# Dataset excerpts:
+---+
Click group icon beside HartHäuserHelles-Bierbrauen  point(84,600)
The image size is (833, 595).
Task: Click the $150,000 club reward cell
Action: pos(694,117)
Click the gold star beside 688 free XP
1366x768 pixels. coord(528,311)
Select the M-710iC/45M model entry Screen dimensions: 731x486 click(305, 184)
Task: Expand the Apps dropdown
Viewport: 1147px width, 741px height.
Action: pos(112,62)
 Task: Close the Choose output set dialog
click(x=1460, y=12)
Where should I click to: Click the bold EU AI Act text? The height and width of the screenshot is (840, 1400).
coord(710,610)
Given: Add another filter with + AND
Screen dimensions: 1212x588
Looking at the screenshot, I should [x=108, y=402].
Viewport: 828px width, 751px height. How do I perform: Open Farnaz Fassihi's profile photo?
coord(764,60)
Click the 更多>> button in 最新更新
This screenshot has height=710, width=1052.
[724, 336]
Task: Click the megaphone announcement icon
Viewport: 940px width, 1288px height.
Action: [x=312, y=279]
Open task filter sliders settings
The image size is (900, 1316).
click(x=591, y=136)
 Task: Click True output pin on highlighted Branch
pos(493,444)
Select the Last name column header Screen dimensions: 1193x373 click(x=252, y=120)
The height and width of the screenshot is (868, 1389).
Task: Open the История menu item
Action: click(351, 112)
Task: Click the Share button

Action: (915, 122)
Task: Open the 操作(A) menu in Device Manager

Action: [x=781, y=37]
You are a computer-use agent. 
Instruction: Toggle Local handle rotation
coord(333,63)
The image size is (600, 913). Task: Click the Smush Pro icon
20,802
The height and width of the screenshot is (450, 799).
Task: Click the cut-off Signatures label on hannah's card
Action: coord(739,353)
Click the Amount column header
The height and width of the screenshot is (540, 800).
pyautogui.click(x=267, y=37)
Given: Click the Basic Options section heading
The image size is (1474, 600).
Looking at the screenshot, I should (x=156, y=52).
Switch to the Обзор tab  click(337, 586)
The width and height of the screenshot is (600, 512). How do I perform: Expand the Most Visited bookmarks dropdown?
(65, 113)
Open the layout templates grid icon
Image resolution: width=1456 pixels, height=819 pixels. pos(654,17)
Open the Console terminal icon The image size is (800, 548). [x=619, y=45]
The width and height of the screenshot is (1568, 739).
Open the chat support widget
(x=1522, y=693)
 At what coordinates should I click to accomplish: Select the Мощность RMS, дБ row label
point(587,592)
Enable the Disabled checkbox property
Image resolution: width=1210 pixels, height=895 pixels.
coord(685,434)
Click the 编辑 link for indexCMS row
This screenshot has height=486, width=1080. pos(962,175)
+---+
# Action item:
Reproduce the listing above exactly from the line containing "The width and height of the screenshot is (600, 512)." through its last line, with both of those lines included.

# Task solution:
The width and height of the screenshot is (600, 512). How do I perform: Expand the Most Visited bookmarks dropdown?
(65, 113)
Open the layout templates grid icon
Image resolution: width=1456 pixels, height=819 pixels. pos(654,17)
Open the Console terminal icon The image size is (800, 548). [x=619, y=45]
The width and height of the screenshot is (1568, 739).
Open the chat support widget
(x=1522, y=693)
 At what coordinates should I click to accomplish: Select the Мощность RMS, дБ row label
point(587,592)
Enable the Disabled checkbox property
Image resolution: width=1210 pixels, height=895 pixels.
coord(685,434)
Click the 编辑 link for indexCMS row
This screenshot has height=486, width=1080. pos(962,175)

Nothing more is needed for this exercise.